Up to this point in my responses to the Operations in the Information Environment (OIE) Call to Action (CTA), I argue we need an easily applicable concept of information to be successful as Marine leaders. In my last post, I settled on the concept of information as order but remarked that the modern information environment seems anything but ordered. Our duty as leaders is to bring a sense of order to any operational environment and the information environment should be no different. The defining mark of our profession is operating in the most chaotic environments mankind will ever experience: the application of violence among two or more irreconcilable wills.  Friction and uncertainty will be enduring characteristics of the operating environment, including the information element of it. Leaders, therefore, must establish a semblance of order for Marines as we operate together in the chaos that exists across both competition and conflict. Order is the fundamental nature of information but I’ve come to realize information provides order as well.

This conception about the power of information to create order came to me in an unexpected way…a Canadian psychologist. Dr. Jordan Peterson argues in his book 12 Rules for Life: an Antidote for Chaos that creating order in your life comes from cleaning both your literal and metaphysical room. Or in his words (see Rule #6), “Set your own house in order before you criticize the world.” Marine leaders are familiar with this concept as we’ve been charged with fostering good order and discipline in our units for generations. Or as my former Sergeant Major used to opine…garrison discipline instills the mental and physical habits we need to be successful in combat. Even Admiral McRaven recently counseled on the power of making your bed every day to mentally hedge against the uncertainty of life. As an Organized Gold temperament, the ordered room = ordered mind idea is really appealing to me.  But spending more time learning from Dr. Peterson really opened my eyes to the power of information itself in establishing order…

In his second lecture on the Psychological Significance of the Biblical Stories, Peterson notes most ancient creation stories share a common theme of an omnipotent being(s) who orders the world out of a formless void of chaos and potential. In the Judeo-Christian tradition, God literally speaks creation into being (God said let there be light, and there was light, Genesis 1) through his word (In the beginning was the word… John 1). Think about that: the power to bring order out of chaos through spoken or written information. Hmm…
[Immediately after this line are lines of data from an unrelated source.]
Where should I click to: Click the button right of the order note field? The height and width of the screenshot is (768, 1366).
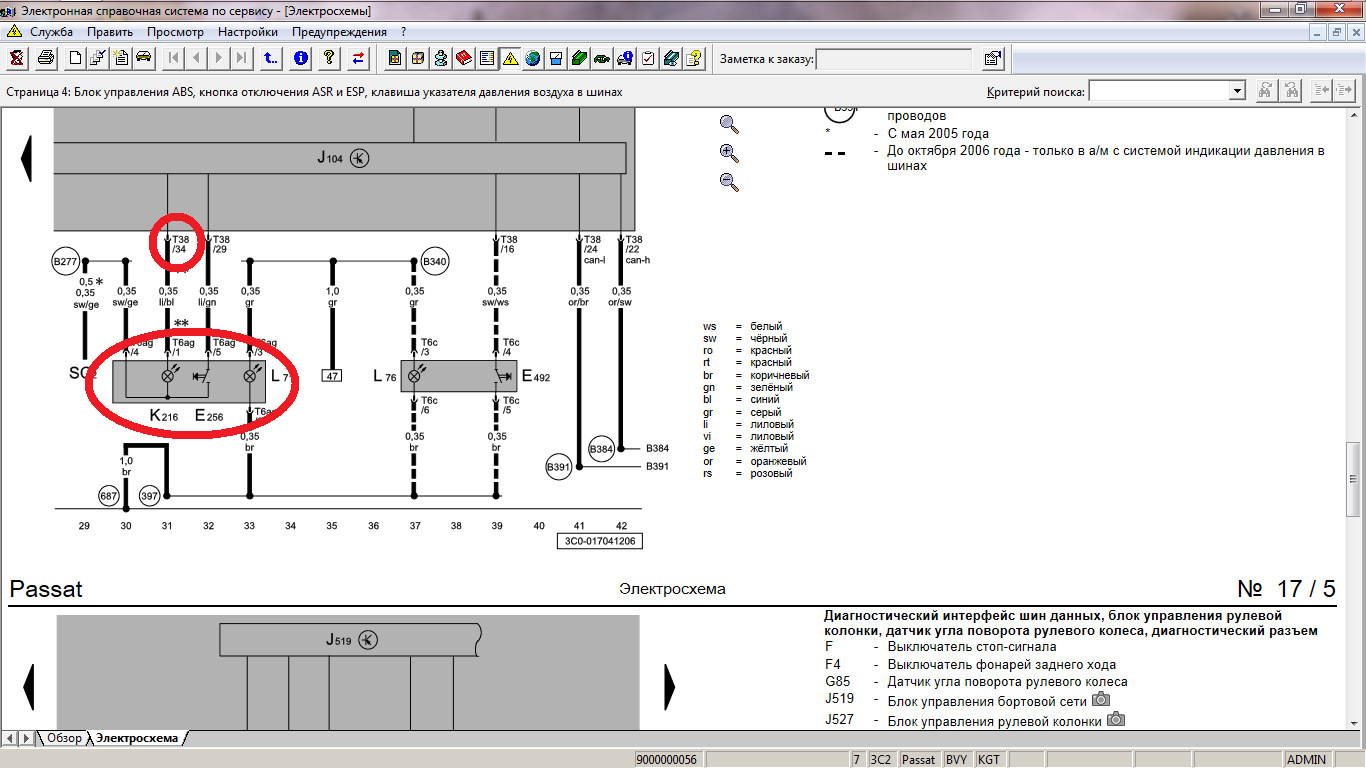(992, 59)
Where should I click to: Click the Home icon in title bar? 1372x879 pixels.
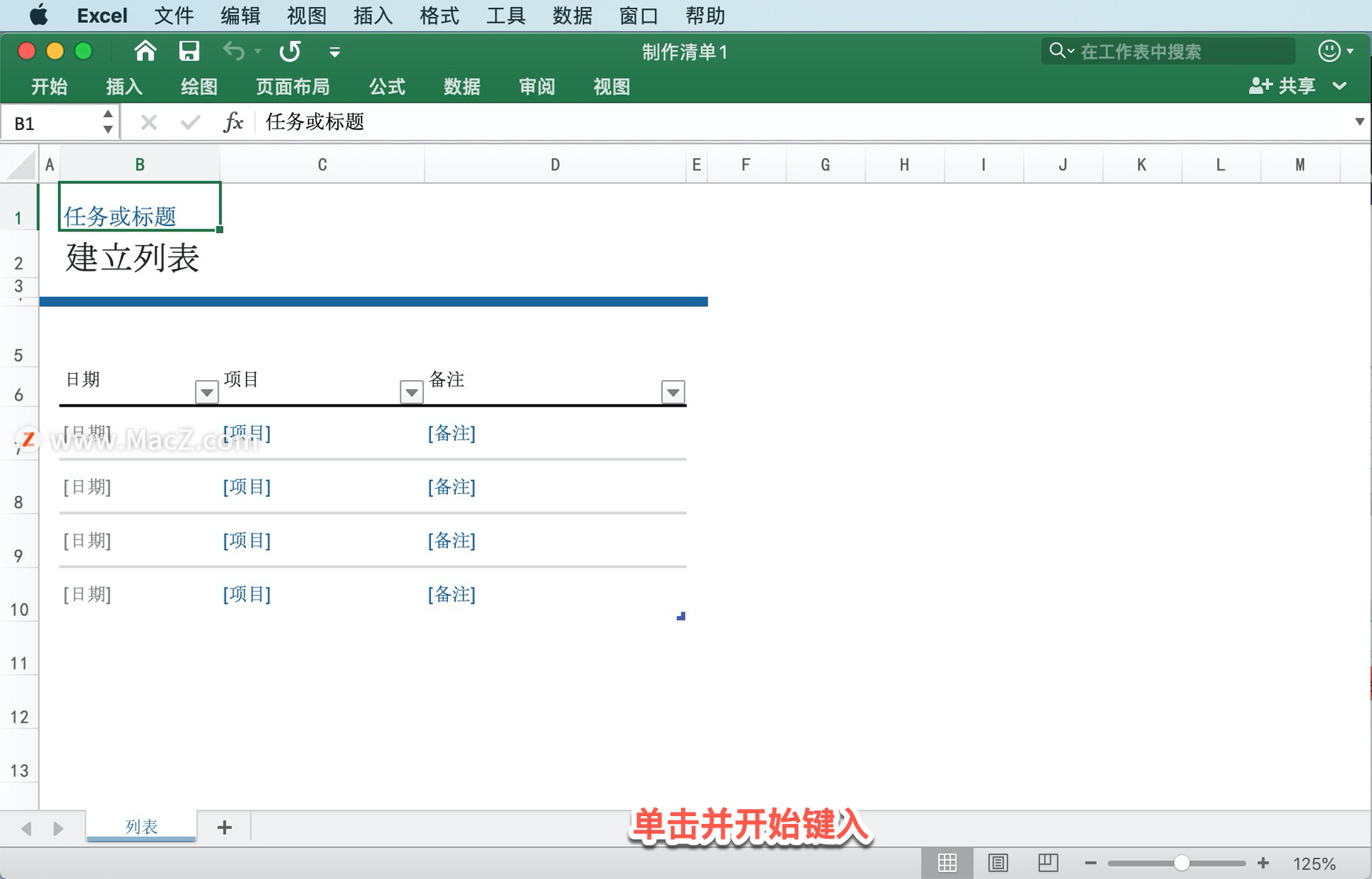pyautogui.click(x=145, y=51)
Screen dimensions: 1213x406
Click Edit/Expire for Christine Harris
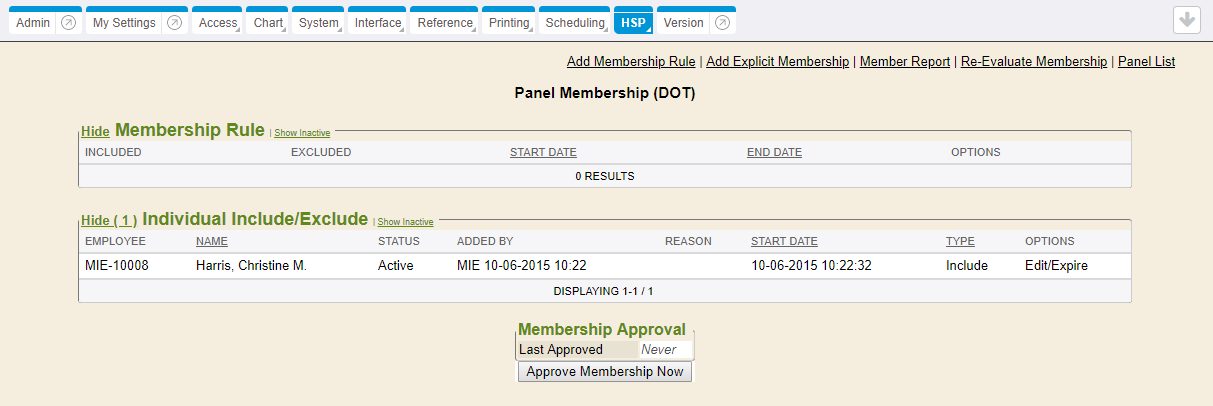point(1056,266)
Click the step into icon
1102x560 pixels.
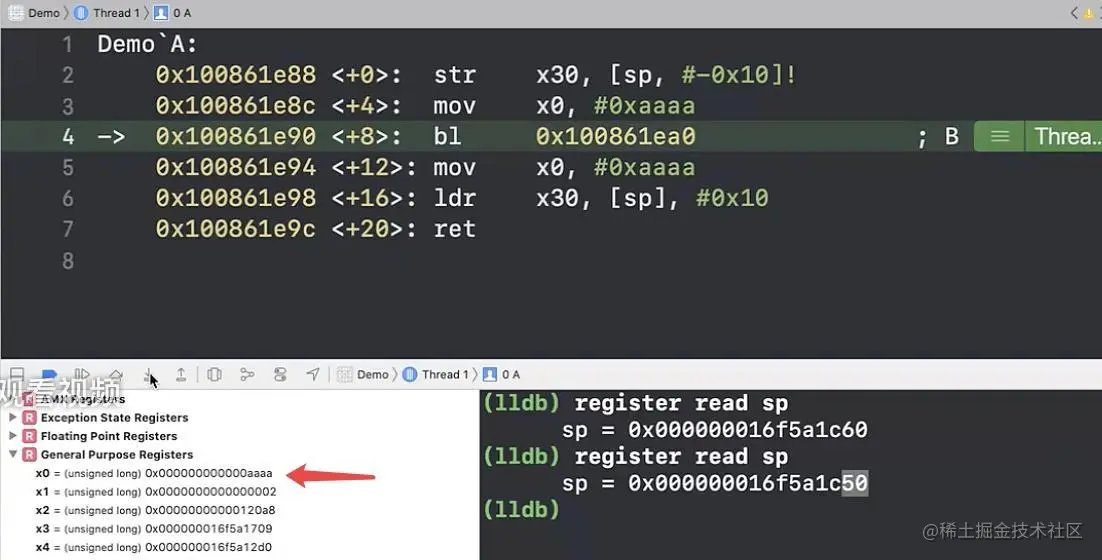[149, 375]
I think this is why we tend to revere leaders in our Corps with the gift of both the tongue and pen.  Those who can reframe a situation to encourage or motivate the hesitant or the fearful.  Much like Chesty Puller did when surrounded by multiple Chinese Divisions. Even before combat, a leader’s words can instill a sense of order for the unexpected. Isn’t this the power of commander’s intent?  An ordered representation of how he or she sees the battle unfolding towards the end state and a foundation for Marines to rely on when the plan completely falls off the tracks (chaos). 

This same leadership is expected today but with a couple twists and why I think information has assumed more importance of late. First, the environment is different than the one many of us grew up with but we need to be postured as leaders to engage in it. Major R.W. Pallas’ creative suggestion on this blog points to the need and a solution. It’s encouraging to see the proactive stance of our Communications Strategy community providing information about the Corps’ reaction and response to the COVID-19 crisis. But perhaps our Marines need to hear more from us directly about where we stand and how we think they can navigate this period of uncertainty – are we reaching them?  Our Commandant is demonstrating leadership here. Is anyone unclear about his stance on the confederate battle flag after this post addressing what he sensed was a rift in good order and discipline? 
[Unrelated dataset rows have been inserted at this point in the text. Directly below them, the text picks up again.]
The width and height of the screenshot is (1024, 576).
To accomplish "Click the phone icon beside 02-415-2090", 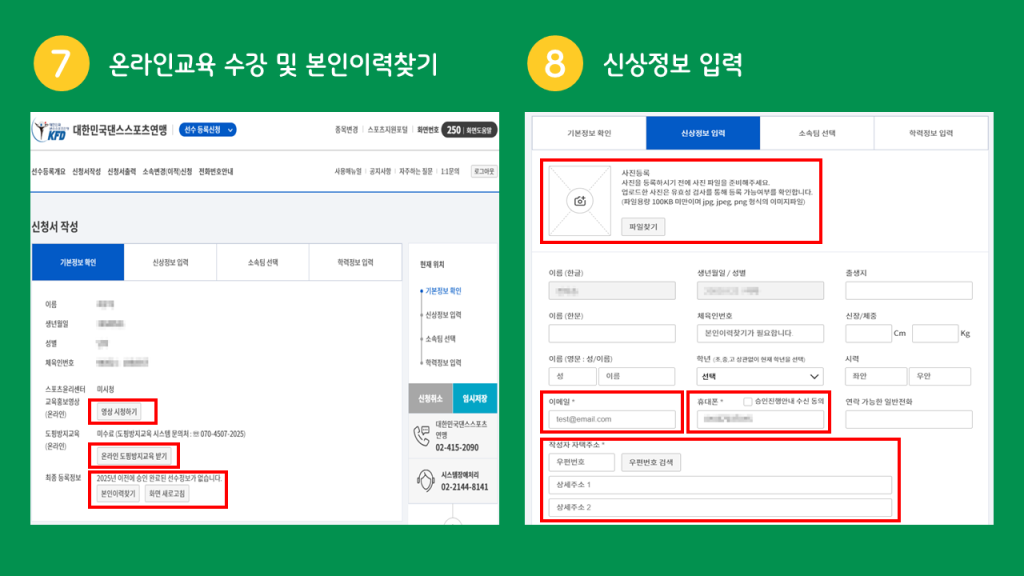I will click(x=421, y=435).
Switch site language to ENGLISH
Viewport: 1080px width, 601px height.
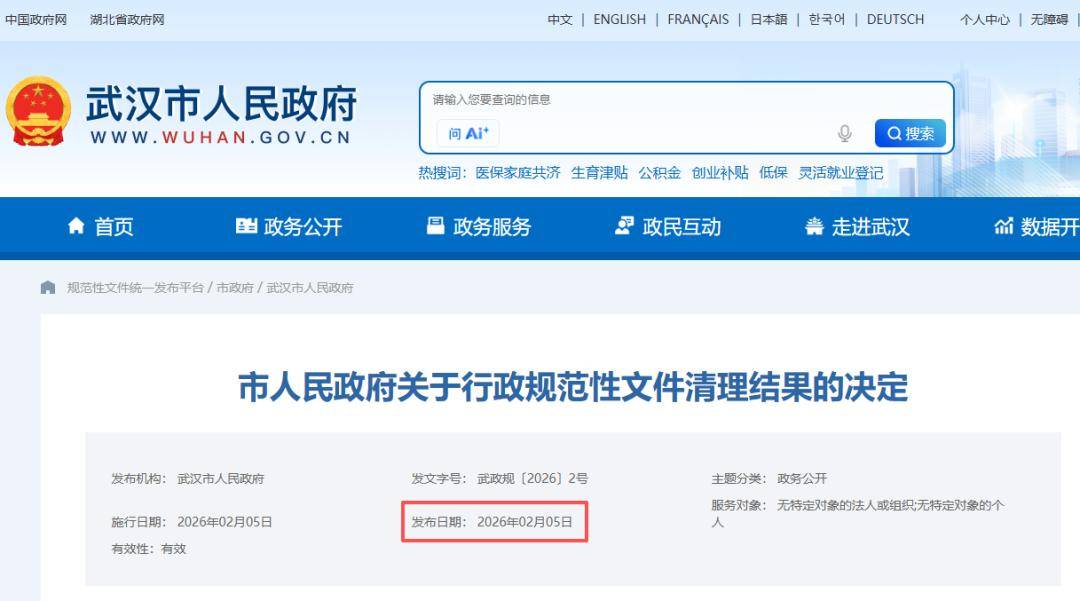[x=620, y=19]
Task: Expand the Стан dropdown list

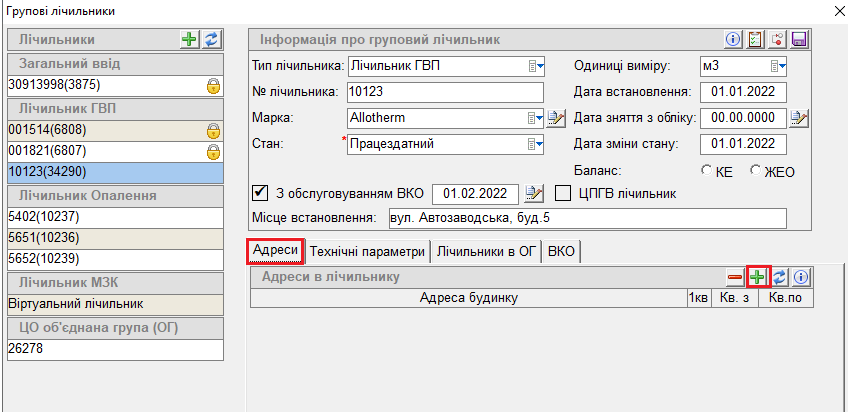Action: [535, 144]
And this relates to the second twist of our modern information environment. Leaders providing information to their Marines as an antidote to chaos isn’t just for combat. Marines are being bombarded daily, more than ever before, with disinformation and misinformation about a whole host of topics.  Our adversaries are reaching them. So they need our steady hand and engagement to navigate this new terrain if just simply from a force protection perspective. Much like we’ve been trained and conditioned to exhibit courage by stepping into the physical chaos combat (lead from the front) to show the way for our Marines we need to display the same kind of courage in bringing some order to the informational chaos that seems to pervade our modern ecosystem.
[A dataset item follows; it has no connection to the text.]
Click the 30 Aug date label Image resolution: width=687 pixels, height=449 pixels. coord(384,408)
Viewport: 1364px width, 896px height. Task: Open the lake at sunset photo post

Bringing a sense of order to those in your charge is perhaps the ultimate professional competence of a military leader. Information provides order to your Marines. Leaders operating effectively in the information environment are an effective “antidote to chaos” for Marines and necessary for the trust-based mission command demanded by the complexities of the modern competition continuum. I’ll continue this thought in my next and final post as I further describe the warfighting implications of information as order because, in the case of our adversaries, we certainly want their information to be anything but ordered.